Datasets
Datasets are files used during fine-tuning that contain example input-output pairs that you want your fine-tuned model to learn. The examples in your dataset should mimic how you expect to use the model in production.
If you want to train your model to write SQL code in response to natural language inputs, your dataset should include a number of examples with natural language inputs and SQL outputs.
Formatting datasets
Datasets must be JSONL files that contain examples in either chat-ml or prompt-completion format.
JSONL (short for JSON lines) is a file format where each line contains a single JSON item.
Chat-ml format is a common schema typically used for conversational use cases. It is an array of messages where each message has a role (can be "user", "assistant", or "system") and a content item.
Here's an example of a JSONL file that uses chat-ml format for a silly chatbot that sneezes.
Prompt-completion is another common format where each sample contains a prompt and completion item. Here is the previous example written using prompt-completion format:
Managing datasets
You can view all of your datasets from the Data page by clicking "Data" in the left-hand side bar. There are a number of features related to datasets
Uploading a dataset
You can upload a dataset from the Data page by clicking the Upload button, or on the Create Fine-tune page.
Automatic validation
We automatically validate your dataset to make sure it is in the correct format. A dataset status of "Ready" indicates that your dataset has passed validation and is ready for fine-tuning. "Processing" means that validation is still in progress, and "Failed" means that your dataset was not in the correct format. Validation typically happens in a few seconds.

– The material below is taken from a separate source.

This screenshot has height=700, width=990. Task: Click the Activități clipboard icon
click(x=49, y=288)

If your dataset status is "Failed" but you are using the correct syntax, check to make sure there are no special characters or encoding issues that could cause a parsing issue.
Dataset inspection
You can easily view the samples in your dataset through the UI by clicking the Inpsect Dataset button in the top-right corner of the page. You can use the arrows to click through examples or the keyboard shortcuts: j
for left, k
for right.
Download a dataset
To download your dataset, click the options drop-down in the top-right corner of the page and click Download button. The download will start automatically in your browser.
Delete a dataset
To delete a dataset, click the options drop-down in the top-right corner and click delete dataset.
Dataset analytics
As part of validation, Forefront calculates token analytics for your dataset samples at the aggregate and sample level. These can be easily viewed by clicking into a dataset.
Aggregate analytics include: total tokens, and token counts by role. If using chat-ml syntax, this is user tokens, assistant tokens, and system tokens. If using prompt-completion syntax, this is prompt tokens and completion tokens.

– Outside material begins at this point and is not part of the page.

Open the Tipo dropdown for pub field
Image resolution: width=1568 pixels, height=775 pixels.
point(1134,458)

Sample level analytics provide a birds-eye view of the diversity of samples in your dataset.
Tokens per sample
This is an area chart showing the distribution of token counts in your dataset. In the example above, we can see that the dataset contains 20 samples where "user" messages contain between 300-400 tokens. We can also see that overall the user messages in the dataset tend to skew shorter, where the assistant messages are much longer and varied in length. The blue line represents the system messages which are all very short, less than 100 tokens.
Unique tokens per sample
This chart is similar to the previous one, and shows the count of unique tokens in each sample. Low token counts could represent either short examples, repetitive language or both. This is not necessarily good or bad, but depends on the use case.
Token type ratios
Token type ratios (TTR) is a measure of lexical diversity in your examples. It is defined as the unique tokens divided by total tokens in each sample. Again, a low or high TTR is not necessarily good or bad, but will depend on your use case.

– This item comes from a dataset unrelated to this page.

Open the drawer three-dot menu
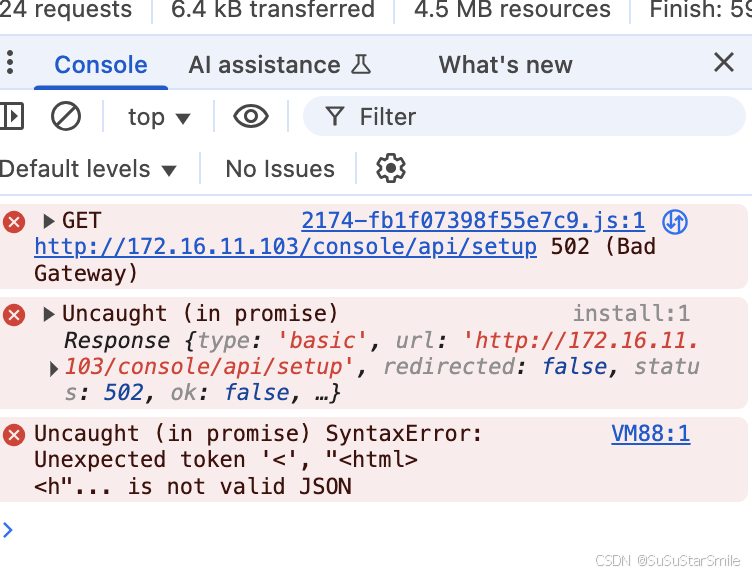 click(x=10, y=63)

Note on interpreting charts
The chart analytics should be used a tool to understanding model performance. Let's consider the scenario where a fine-tuned model was trained on the dataset above.
Most samples in this dataset contain user messages between 0-500 tokens. We might expect the model to perform well on a request with similar user token counts because it has "seen" this data during training.
Similarly, we might expect the model to perform poorly on requests where user token counts are very high because the model has not seen data like this during training. If this is the case, a simple solution to improve performance would be perform additional fine-tuning using examples with high user token counts.
In general, you can expect a model to perform well on examples it has seen before, and poorly on examples it has not seen. The charts are useful for helping to identify what your overall data looks like.